About this repository

I decided to upload all my RL task demo here, include
1. Project code written while learning
2. Code written for some competition
3. Anything about RL task... I don‘t know
Anyway, I hope every project here is complete, and can be run or train directly to solve an individual RL task
The project name will follow this format: [env_name] task_name (method_name/method_type)

Demo List

1. [JiDi_platform] competition-olympics-running (Rule-based)

Project type: A recurrence project for an RL competition on JiDi AI platform
Raw Champion code: Luanshaotong/Competition_Olympics-Running
Detailed description: RL 实践（0）—— 及第平台辛丑年冬赛季【Rule-based policy】

2. [Handcraft Env] K-arms bandit (MC)

Project type: Compare the performance of four simple ways to balance exploration and exploitation in K-arms bandit environment, include
1. $\epsilon$-greedy
2. Decaying $\epsilon$-greedy
3. Upper confidence bound (UCB)
4. Thompson sampling
note that K-arms bandit environment is a simplified version of RL paradigm without state transform
Detailed description: RL 实践（1）—— 多臂赌博机

3. [Handcraft Env] Jack's Car Rental (Policy Iteration & Value Iteration)

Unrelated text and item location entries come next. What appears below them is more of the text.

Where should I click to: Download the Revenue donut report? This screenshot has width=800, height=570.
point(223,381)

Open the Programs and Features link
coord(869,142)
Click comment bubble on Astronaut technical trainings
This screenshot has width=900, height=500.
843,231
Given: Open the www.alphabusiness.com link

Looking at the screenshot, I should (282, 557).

Project type: Implement an example of 《Reinforcement Learning An Introduction》with GUI
Detailed description: RL 实践（2）—— 杰克租车问题【策略迭代 & 价值迭代】

4_[Gym Custom] Cliff Walking (Q-Learning series and Sarsa series)

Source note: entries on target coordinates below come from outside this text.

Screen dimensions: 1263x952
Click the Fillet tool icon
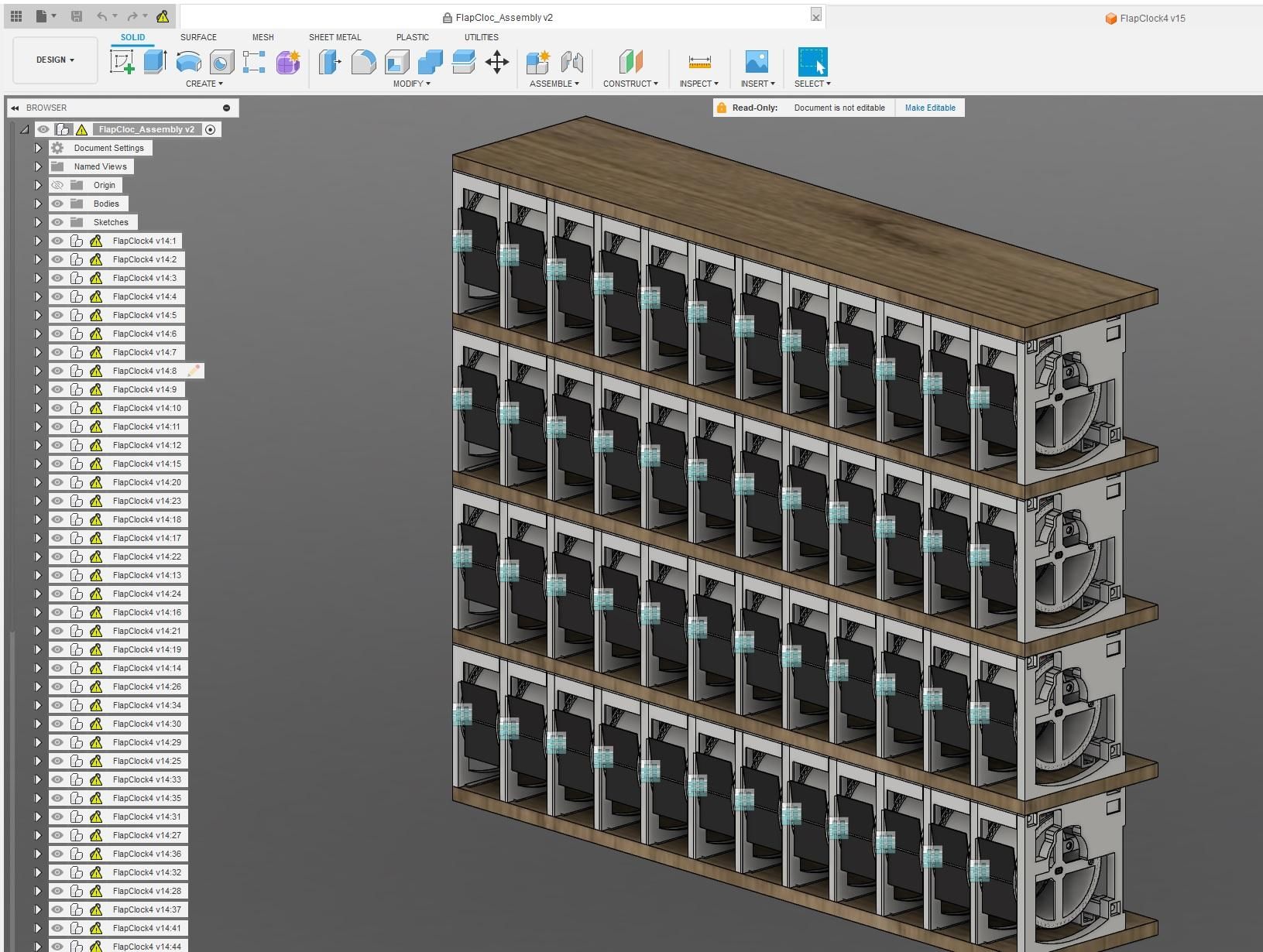pyautogui.click(x=363, y=62)
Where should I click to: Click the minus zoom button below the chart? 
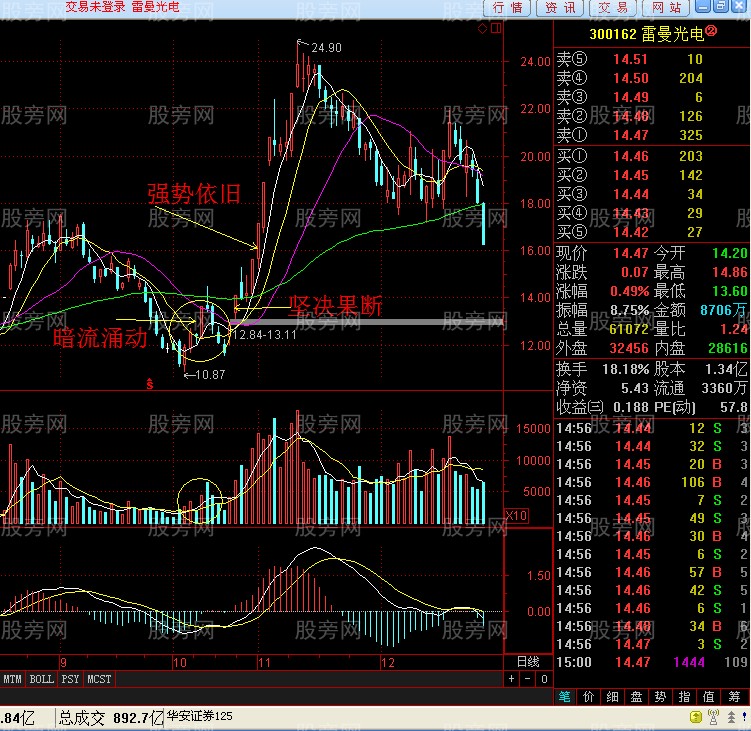click(528, 679)
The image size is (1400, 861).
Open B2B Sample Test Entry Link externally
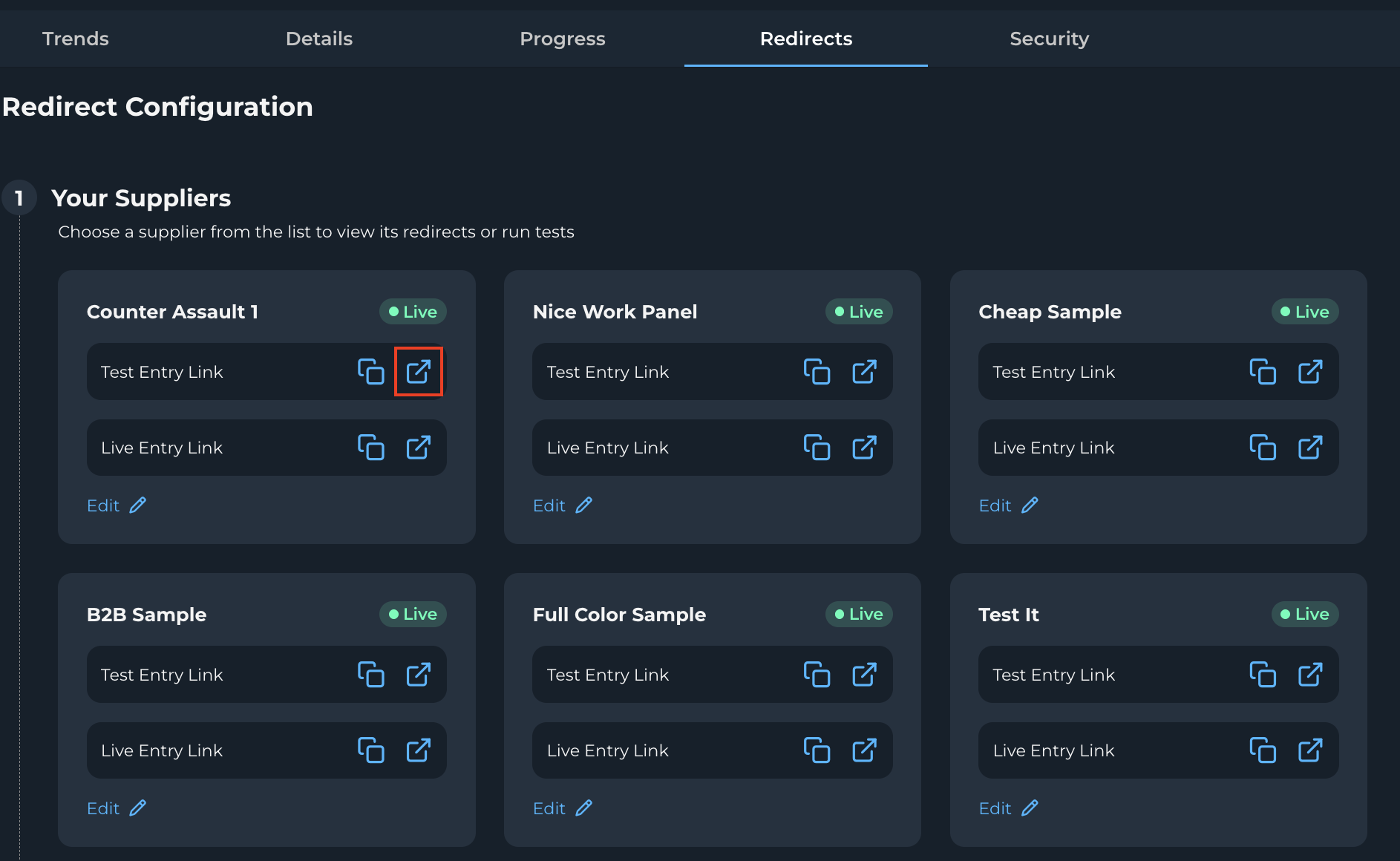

Project type: Compare the performance of a series of tabular RL algorithm, include
1. Sarsa
2. Expected Sarsa
3. N-step Sarsa
4. N-step Tree Backup
5. Q-Learning
6. Double Q-Learning
Brief introduction: The experiment was conducted in a custom Cliff Walking environment based on gym. As you can see, there are two test files were written for each algorithm：
1. The code whose filename start with RL_ are used to show the convergence process, there will be a env UI and the agent will be trained with a single random seed
2. The code whose filename start with Performance_ are used to record the performance of the algorithm, the agent will be trained with three different random seed, and the average return curve will be save in "data" folder as .npy file. Once the curve data saved, you can run Performance_compare.py to load them and generate compare figure like
Detailed description: RL 实践（3）—— 悬崖漫步【QLearning & Sarsa & 各种变体】

5_[Gym Custom] Rolling Ball (DQN & Double DQN & Dueling DQN)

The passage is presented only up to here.